- **Exercise description**: What is needed is an exact copy of every entry.

- **Given records**:
# # # # # # #
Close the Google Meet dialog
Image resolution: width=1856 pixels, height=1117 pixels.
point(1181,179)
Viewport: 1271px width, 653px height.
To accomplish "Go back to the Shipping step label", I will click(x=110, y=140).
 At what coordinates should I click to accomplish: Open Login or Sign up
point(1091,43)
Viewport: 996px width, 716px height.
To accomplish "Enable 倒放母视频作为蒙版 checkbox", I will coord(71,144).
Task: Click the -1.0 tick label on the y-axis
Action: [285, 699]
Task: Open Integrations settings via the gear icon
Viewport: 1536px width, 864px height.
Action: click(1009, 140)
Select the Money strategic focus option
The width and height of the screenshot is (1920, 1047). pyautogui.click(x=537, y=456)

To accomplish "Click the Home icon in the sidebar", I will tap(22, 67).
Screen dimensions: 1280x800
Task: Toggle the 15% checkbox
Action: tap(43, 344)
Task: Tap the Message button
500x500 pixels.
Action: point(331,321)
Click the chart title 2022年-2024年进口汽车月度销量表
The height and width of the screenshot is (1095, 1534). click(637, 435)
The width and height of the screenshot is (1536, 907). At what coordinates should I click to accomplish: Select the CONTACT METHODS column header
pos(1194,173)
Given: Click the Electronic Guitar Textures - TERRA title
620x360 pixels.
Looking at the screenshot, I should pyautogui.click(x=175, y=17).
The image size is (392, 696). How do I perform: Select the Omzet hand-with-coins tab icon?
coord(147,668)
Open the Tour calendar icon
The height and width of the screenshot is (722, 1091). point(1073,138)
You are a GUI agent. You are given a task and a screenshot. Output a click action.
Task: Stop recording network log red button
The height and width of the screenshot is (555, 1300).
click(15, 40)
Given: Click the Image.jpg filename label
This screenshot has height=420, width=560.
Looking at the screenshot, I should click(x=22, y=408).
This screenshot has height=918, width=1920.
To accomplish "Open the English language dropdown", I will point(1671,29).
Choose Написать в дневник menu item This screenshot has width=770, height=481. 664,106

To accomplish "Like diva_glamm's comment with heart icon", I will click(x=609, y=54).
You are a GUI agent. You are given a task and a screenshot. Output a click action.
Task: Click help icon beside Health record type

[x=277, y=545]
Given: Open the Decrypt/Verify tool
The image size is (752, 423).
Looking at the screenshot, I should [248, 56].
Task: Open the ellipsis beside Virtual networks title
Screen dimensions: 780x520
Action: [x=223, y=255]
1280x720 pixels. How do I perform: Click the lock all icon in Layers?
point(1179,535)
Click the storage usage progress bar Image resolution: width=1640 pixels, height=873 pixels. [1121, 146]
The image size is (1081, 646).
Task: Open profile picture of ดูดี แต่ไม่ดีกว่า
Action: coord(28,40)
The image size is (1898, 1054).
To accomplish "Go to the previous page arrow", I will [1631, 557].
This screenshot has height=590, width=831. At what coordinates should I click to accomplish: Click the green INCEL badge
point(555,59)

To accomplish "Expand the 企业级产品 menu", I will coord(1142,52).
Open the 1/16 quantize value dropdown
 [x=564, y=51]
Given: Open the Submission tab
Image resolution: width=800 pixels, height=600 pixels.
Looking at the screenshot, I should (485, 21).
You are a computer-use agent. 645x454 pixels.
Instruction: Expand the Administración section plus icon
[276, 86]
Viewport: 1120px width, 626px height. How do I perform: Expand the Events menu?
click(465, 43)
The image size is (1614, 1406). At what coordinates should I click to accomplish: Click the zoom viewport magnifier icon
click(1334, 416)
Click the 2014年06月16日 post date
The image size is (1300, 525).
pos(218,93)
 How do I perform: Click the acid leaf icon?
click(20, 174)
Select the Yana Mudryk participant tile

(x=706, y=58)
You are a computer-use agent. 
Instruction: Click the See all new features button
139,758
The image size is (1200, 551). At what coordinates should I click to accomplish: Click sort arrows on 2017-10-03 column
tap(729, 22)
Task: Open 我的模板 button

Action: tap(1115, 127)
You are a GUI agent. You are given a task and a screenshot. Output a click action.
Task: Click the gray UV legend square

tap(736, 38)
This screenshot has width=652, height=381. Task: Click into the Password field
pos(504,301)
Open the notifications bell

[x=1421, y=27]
# # # # # # #
- **Answer to this exercise**:
Close the Google Meet dialog
Image resolution: width=1856 pixels, height=1117 pixels.
point(1181,179)
Viewport: 1271px width, 653px height.
To accomplish "Go back to the Shipping step label", I will click(x=110, y=140).
 At what coordinates should I click to accomplish: Open Login or Sign up
point(1091,43)
Viewport: 996px width, 716px height.
To accomplish "Enable 倒放母视频作为蒙版 checkbox", I will coord(71,144).
Task: Click the -1.0 tick label on the y-axis
Action: [285, 699]
Task: Open Integrations settings via the gear icon
Viewport: 1536px width, 864px height.
Action: click(1009, 140)
Select the Money strategic focus option
The width and height of the screenshot is (1920, 1047). pyautogui.click(x=537, y=456)

To accomplish "Click the Home icon in the sidebar", I will tap(22, 67).
Screen dimensions: 1280x800
Task: Toggle the 15% checkbox
Action: tap(43, 344)
Task: Tap the Message button
500x500 pixels.
Action: point(331,321)
Click the chart title 2022年-2024年进口汽车月度销量表
The height and width of the screenshot is (1095, 1534). click(637, 435)
The width and height of the screenshot is (1536, 907). At what coordinates should I click to accomplish: Select the CONTACT METHODS column header
pos(1194,173)
Given: Click the Electronic Guitar Textures - TERRA title
620x360 pixels.
Looking at the screenshot, I should pyautogui.click(x=175, y=17).
The image size is (392, 696). How do I perform: Select the Omzet hand-with-coins tab icon?
coord(147,668)
Open the Tour calendar icon
The height and width of the screenshot is (722, 1091). point(1073,138)
You are a GUI agent. You are given a task and a screenshot. Output a click action.
Task: Stop recording network log red button
The height and width of the screenshot is (555, 1300).
click(15, 40)
Given: Click the Image.jpg filename label
This screenshot has height=420, width=560.
Looking at the screenshot, I should click(x=22, y=408).
This screenshot has height=918, width=1920.
To accomplish "Open the English language dropdown", I will point(1671,29).
Choose Написать в дневник menu item This screenshot has width=770, height=481. 664,106

To accomplish "Like diva_glamm's comment with heart icon", I will click(x=609, y=54).
You are a GUI agent. You are given a task and a screenshot. Output a click action.
Task: Click help icon beside Health record type

[x=277, y=545]
Given: Open the Decrypt/Verify tool
The image size is (752, 423).
Looking at the screenshot, I should [248, 56].
Task: Open the ellipsis beside Virtual networks title
Screen dimensions: 780x520
Action: [x=223, y=255]
1280x720 pixels. How do I perform: Click the lock all icon in Layers?
point(1179,535)
Click the storage usage progress bar Image resolution: width=1640 pixels, height=873 pixels. [1121, 146]
The image size is (1081, 646).
Task: Open profile picture of ดูดี แต่ไม่ดีกว่า
Action: coord(28,40)
The image size is (1898, 1054).
To accomplish "Go to the previous page arrow", I will [1631, 557].
This screenshot has height=590, width=831. At what coordinates should I click to accomplish: Click the green INCEL badge
point(555,59)

To accomplish "Expand the 企业级产品 menu", I will coord(1142,52).
Open the 1/16 quantize value dropdown
 [x=564, y=51]
Given: Open the Submission tab
Image resolution: width=800 pixels, height=600 pixels.
Looking at the screenshot, I should (485, 21).
You are a computer-use agent. 645x454 pixels.
Instruction: Expand the Administración section plus icon
[276, 86]
Viewport: 1120px width, 626px height. How do I perform: Expand the Events menu?
click(465, 43)
The image size is (1614, 1406). At what coordinates should I click to accomplish: Click the zoom viewport magnifier icon
click(1334, 416)
Click the 2014年06月16日 post date
The image size is (1300, 525).
pos(218,93)
 How do I perform: Click the acid leaf icon?
click(20, 174)
Select the Yana Mudryk participant tile

(x=706, y=58)
You are a computer-use agent. 
Instruction: Click the See all new features button
139,758
The image size is (1200, 551). At what coordinates should I click to accomplish: Click sort arrows on 2017-10-03 column
tap(729, 22)
Task: Open 我的模板 button

Action: tap(1115, 127)
You are a GUI agent. You are given a task and a screenshot. Output a click action.
Task: Click the gray UV legend square

tap(736, 38)
This screenshot has width=652, height=381. Task: Click into the Password field
pos(504,301)
Open the notifications bell

[x=1421, y=27]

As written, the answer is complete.